Considerando os quesitos longevidade, educação e renda, índice mostra o desenvolvimento humano em São Paulo no período. Com um aumento de mais de 18%, a educação se destacou.

A Secretaria Municipal de Urbanismo e Licenciamento – SMUL, por meio da Coordenadoria de Produção e Análise de Informação – GEOINFO apresenta mais um número de sua série Informes Urbanos, voltada à análise de dados com dimensão territorial no Município de São Paulo. Neste estudo o foco é a dinâmica do Índice de Desenvolvimento Humano Municipal (IDH-M) e de suas dimensões nos anos censitários de 2000 e 2010, tanto no Município quanto em suas Subprefeituras.

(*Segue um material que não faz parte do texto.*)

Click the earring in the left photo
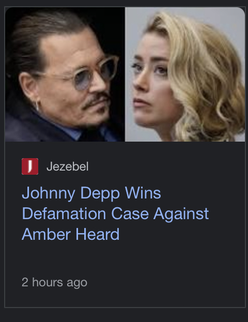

O IDH é uma medida geral e sintética do desenvolvimento humano de países e territórios de diferentes dimensões, calculado desde 1990 para todos os países do mundo, conforme metodologia criada pelo PNUD (Programa das Nações Unidas para o Desenvolvimento). O objetivo foi o de oferecer um contraponto a outro indicador muito utilizado, o PIB per capita, que considera apenas a dimensão econômica do desenvolvimento. A aplicação dessa metodologia na escala municipal recebeu o nome Índice de Desenvolvimento Humano Municipal (IDH-M) e compõe-se de indicadores de três dimensões do desenvolvimento humano: longevidade, educação e renda, as mesmas do IDH, embora alguns dos componentes usados sofram algumas adaptações para a escala local. Tanto no IDH, quanto no IDH-M, as três dimensões têm o mesmo peso, as médias são geométricas, e as faixas de desenvolvimento humano são fixas, sendo: baixo desenvolvimento humano, menor que 0,550; médio, entre 0,550 e 0,699; alto, entre 0,700 e 0,799; muito alto, acima de 0,800. Com base nas informações do Atlas do Desenvolvimento Humano no Brasil publicado pelo IPEA, este estudo avalia o comportamento do IDH-M e de suas dimensões em nossa cidade.

Em São Paulo o IDH-M apresentou crescimento expressivo entre 2000 e 2010, tanto no índice geral quanto em suas três dimensões: renda, longevidade e educação, denotando uma melhora generalizada nas condições de vida da sociedade naquele período. No caso de São Paulo e de suas Subprefeituras, a dimensão educação, cujos níveis eram mais baixos em 2000, foi a que mais cresceu e melhor se correlacionou com o IDH-M. Já as dimensões de longevidade e renda, em geral, estavam em um patamar mais elevado de IDH-M, por isso apresentaram variações menores. Por meio de gráficos e de tabelas a análise aponta as variações ocorridas em cada uma das Subprefeituras.